# GIVEN RECORDS:
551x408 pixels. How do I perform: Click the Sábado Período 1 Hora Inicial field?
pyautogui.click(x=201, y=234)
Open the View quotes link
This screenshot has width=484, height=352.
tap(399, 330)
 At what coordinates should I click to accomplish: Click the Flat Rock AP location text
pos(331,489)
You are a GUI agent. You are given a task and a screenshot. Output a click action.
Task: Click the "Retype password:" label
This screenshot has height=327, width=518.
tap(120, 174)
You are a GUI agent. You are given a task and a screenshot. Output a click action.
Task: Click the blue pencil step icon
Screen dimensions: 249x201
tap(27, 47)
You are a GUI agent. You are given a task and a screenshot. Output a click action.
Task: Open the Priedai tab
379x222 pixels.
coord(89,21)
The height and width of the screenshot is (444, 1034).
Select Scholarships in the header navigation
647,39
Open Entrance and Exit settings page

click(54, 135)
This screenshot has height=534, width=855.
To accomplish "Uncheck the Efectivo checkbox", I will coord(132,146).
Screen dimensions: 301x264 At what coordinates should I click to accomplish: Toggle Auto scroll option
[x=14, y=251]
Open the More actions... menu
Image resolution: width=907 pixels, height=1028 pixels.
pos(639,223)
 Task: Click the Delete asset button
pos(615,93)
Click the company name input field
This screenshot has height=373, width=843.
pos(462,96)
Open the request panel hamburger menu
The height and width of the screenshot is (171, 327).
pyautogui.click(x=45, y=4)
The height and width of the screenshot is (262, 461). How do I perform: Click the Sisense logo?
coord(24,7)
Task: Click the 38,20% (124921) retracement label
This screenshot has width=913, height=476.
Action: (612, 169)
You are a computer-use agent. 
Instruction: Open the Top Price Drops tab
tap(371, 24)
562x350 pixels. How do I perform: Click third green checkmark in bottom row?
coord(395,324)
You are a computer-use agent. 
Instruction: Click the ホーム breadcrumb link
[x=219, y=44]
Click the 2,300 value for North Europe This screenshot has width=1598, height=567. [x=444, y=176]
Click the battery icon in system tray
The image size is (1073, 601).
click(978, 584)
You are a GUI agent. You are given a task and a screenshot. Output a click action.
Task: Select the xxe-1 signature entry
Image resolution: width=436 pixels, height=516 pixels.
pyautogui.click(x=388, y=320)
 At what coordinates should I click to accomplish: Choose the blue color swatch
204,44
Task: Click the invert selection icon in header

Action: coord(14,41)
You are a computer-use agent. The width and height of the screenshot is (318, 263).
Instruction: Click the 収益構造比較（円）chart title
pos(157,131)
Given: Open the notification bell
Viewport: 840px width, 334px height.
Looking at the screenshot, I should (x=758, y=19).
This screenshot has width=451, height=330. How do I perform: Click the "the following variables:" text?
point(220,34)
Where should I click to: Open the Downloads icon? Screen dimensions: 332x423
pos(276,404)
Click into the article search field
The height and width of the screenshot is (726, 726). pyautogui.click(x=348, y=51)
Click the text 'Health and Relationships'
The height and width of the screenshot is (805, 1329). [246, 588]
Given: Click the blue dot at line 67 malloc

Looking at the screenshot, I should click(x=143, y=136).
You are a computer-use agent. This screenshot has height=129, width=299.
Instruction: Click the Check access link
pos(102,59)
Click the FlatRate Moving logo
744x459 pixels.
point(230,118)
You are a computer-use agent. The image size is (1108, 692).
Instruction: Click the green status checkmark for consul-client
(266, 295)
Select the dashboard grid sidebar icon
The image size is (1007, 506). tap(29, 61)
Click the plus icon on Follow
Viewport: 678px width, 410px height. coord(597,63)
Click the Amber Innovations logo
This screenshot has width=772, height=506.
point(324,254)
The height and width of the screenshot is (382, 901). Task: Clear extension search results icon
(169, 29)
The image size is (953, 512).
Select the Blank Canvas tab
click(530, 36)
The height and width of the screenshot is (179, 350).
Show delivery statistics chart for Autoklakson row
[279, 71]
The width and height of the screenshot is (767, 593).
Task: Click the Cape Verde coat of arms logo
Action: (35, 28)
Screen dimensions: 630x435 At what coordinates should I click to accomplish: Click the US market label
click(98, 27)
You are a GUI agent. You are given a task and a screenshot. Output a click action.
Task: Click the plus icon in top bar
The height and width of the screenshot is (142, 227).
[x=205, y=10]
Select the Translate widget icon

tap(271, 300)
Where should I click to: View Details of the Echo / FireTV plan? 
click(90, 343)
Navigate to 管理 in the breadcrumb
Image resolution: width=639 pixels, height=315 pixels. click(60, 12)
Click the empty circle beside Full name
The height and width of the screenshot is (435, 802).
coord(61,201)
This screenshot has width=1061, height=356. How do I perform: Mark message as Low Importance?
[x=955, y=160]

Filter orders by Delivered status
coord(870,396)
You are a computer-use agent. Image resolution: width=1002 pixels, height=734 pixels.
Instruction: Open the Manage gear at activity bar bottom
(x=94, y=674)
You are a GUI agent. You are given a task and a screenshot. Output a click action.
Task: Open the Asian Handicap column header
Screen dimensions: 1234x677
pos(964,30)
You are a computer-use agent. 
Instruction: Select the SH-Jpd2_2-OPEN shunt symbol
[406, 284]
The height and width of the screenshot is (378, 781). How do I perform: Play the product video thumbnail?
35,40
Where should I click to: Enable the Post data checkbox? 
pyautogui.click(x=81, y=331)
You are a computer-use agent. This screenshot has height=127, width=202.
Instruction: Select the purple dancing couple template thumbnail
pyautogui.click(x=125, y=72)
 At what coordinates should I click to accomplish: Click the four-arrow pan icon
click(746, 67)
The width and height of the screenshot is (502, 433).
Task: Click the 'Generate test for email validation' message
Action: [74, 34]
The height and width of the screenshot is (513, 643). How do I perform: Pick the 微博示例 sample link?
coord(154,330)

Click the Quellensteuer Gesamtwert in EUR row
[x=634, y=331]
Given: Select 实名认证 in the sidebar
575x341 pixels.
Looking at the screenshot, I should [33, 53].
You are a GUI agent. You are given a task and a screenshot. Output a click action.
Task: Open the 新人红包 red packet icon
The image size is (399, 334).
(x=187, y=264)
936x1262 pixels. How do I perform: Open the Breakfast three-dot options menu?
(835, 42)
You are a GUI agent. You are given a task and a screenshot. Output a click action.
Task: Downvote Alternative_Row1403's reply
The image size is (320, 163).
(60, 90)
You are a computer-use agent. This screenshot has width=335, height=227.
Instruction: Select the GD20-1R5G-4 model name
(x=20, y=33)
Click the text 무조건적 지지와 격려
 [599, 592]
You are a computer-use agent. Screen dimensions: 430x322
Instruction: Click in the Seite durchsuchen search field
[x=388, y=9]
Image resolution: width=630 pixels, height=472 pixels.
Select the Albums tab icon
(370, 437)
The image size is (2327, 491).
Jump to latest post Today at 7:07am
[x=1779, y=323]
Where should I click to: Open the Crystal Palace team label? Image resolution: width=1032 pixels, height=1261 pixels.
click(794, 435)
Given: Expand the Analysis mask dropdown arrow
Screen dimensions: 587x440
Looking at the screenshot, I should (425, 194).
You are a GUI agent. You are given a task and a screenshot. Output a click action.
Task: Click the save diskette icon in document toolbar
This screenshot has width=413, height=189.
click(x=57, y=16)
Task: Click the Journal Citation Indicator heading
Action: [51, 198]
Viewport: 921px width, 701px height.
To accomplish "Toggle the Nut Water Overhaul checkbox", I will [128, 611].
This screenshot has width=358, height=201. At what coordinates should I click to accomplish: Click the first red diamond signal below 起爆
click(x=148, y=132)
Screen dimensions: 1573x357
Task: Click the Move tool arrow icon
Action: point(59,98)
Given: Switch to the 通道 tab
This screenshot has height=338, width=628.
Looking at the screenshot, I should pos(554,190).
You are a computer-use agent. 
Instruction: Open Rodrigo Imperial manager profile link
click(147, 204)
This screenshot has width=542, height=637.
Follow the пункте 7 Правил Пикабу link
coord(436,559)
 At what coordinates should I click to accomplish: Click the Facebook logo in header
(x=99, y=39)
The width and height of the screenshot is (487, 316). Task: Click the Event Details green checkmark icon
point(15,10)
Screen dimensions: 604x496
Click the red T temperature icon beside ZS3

# WHAT THE TASK ASKS:
From the entries above, work out how many lines include "will"; the number is the only answer wanted.

# RESULT OF THIS EXERCISE:
2